The final section of the book includes reflective pieces by long-time practitioners. Erika Tophoven’s short intervention offers invaluable insight into the lived practice of translating Beckett into German. Her evocation of the Tophoven family archive and its ongoing role in Beckett Studies is especially affecting, bridging scholarly labour and personal legacy. Gabriele Frasca’s stimulating formulation of a ‘third language’ of translation resonates as both theoretical proposition and lived literary reality, while Alan W. Friedman’s closing remarks reflect on staging as a form of embodied translation, giving theatrical life to the ambiguity of Beckett’s texts.
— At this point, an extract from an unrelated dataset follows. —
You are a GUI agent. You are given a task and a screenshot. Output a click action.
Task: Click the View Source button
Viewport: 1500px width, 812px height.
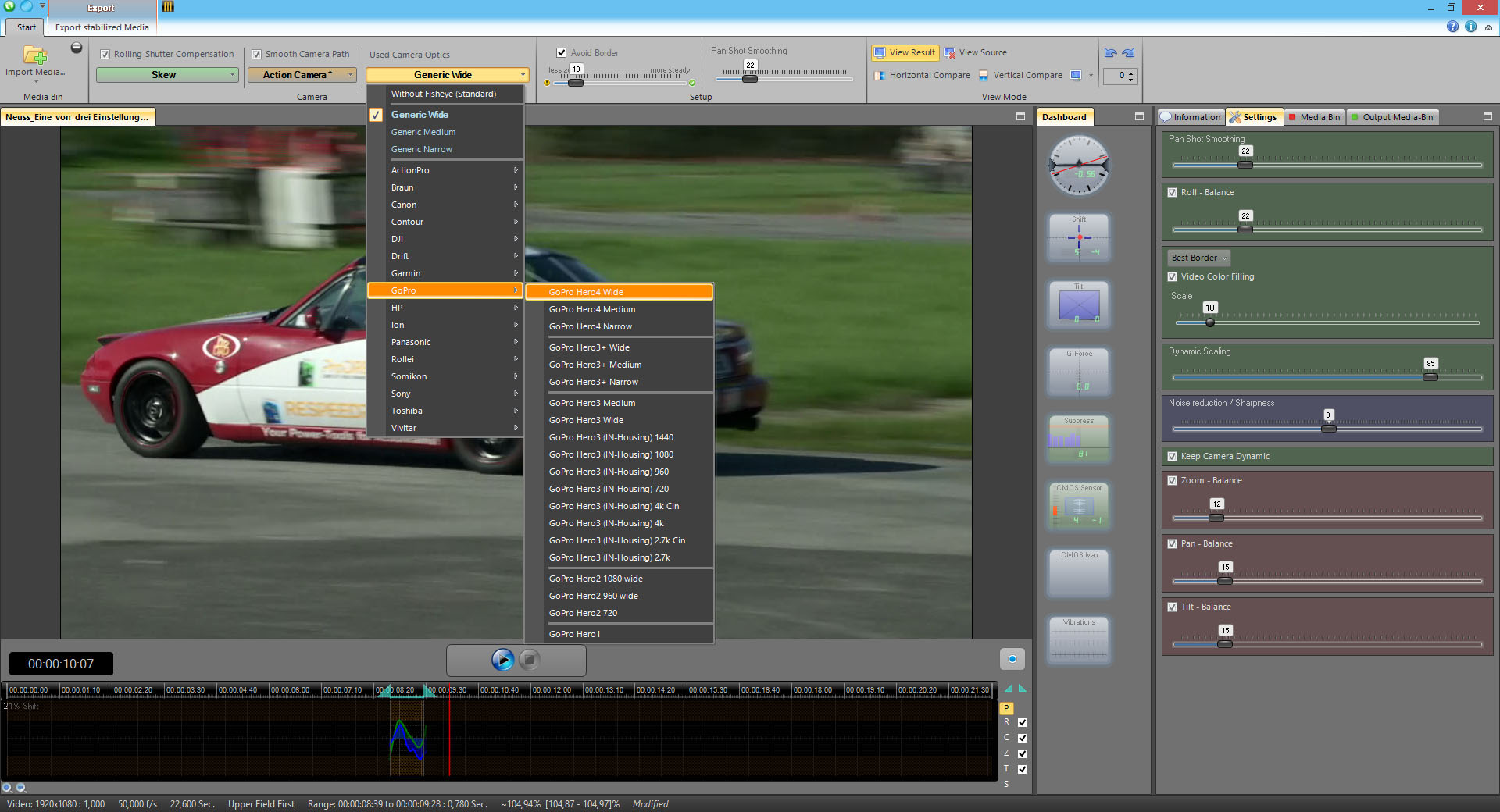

This collection succeeds in several important ways. It foregrounds Beckett’s translational practice as a central aesthetic concern rather than a peripheral feature of his work. The genetic approach employed by several contributors offers empirical grounding for broader theoretical insights, while the inclusion of practitioner voices—translators, performers, editors—usefully bridges the divide between scholarly and creative domains. Notably, the volume gestures toward a more inclusive, multilingual approach to Beckett’s oeuvre.
At the same time, it also reveals—if indirectly—the persistent gravitational pull of anglophone scholarship in the field. While some contributors engage with debates beyond the dominant critical canon, the volume remains largely anchored in anglophone criticism, with relatively little engagement with recent work in French and other languages. A more sustained integration of the vibrant body of recent research in French and other languages would have further enriched the collection’s international scope and conceptual range. As the field of Beckett studies continues to evolve, attending more closely to its own linguistic and epistemological asymmetries will be crucial to capturing the full complexity of a writer whose work was, from the outset, shaped by multiplicity.
Nadia Louar is an Assistant Professor in the Department of Foreign Languages and Literatures at the University of Wisconsin-Oshkosh. She holds a PhD in French from UC Berkeley (2004). Her research focuses on literary bilingualism, Beckett studies, performance and Translation Studies, modern and contemporary French and francophone studies. Her recent publications include ‘Reconfiguration du “champ”: le règne du Beckett irlandais‘ in Samuel Beckett Today/Aujourd’hui (2013) and “Beckett’s Art of Passing: From Corps to Bodies” (forthcoming). She is currently completing a manuscript on The Figure of Bilingualism in Beckett’s Work.